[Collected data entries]
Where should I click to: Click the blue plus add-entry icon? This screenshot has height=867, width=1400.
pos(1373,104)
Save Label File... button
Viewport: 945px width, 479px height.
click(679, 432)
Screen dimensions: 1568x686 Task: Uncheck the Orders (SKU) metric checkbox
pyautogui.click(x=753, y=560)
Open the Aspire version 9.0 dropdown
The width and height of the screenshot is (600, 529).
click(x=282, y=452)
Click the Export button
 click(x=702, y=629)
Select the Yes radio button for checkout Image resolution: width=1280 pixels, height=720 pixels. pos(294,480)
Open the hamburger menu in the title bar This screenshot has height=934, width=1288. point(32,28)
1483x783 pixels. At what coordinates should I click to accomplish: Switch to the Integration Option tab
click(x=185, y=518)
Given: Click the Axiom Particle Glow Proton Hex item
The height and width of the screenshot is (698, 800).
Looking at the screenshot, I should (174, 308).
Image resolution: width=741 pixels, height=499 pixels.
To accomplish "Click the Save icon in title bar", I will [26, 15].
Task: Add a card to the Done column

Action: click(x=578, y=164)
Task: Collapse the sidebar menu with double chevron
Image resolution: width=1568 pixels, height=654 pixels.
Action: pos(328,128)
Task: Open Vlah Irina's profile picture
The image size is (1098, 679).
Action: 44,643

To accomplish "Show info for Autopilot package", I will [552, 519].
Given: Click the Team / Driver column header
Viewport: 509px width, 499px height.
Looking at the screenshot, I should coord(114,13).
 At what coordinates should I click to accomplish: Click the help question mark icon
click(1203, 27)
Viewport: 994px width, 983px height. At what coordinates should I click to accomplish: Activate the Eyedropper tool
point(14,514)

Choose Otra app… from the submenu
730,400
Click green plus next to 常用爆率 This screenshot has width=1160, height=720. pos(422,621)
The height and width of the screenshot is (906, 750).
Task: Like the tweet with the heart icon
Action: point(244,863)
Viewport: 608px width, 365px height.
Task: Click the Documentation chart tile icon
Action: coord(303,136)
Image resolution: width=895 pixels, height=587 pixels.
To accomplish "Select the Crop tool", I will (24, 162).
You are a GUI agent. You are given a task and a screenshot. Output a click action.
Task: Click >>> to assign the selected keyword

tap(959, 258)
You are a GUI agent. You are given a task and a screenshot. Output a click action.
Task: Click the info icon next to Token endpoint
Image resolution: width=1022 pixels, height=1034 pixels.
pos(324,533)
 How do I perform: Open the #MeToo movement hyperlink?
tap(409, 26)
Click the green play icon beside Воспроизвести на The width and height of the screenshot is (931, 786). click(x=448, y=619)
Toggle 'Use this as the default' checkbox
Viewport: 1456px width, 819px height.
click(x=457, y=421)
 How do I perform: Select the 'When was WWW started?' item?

> _REQUIRED ACTION_:
Match on "title" and report each line of the data above that has it.

> _WRITTEN RESPONSE_:
Open the hamburger menu in the title bar This screenshot has height=934, width=1288. point(32,28)
To accomplish "Click the Save icon in title bar", I will [26, 15].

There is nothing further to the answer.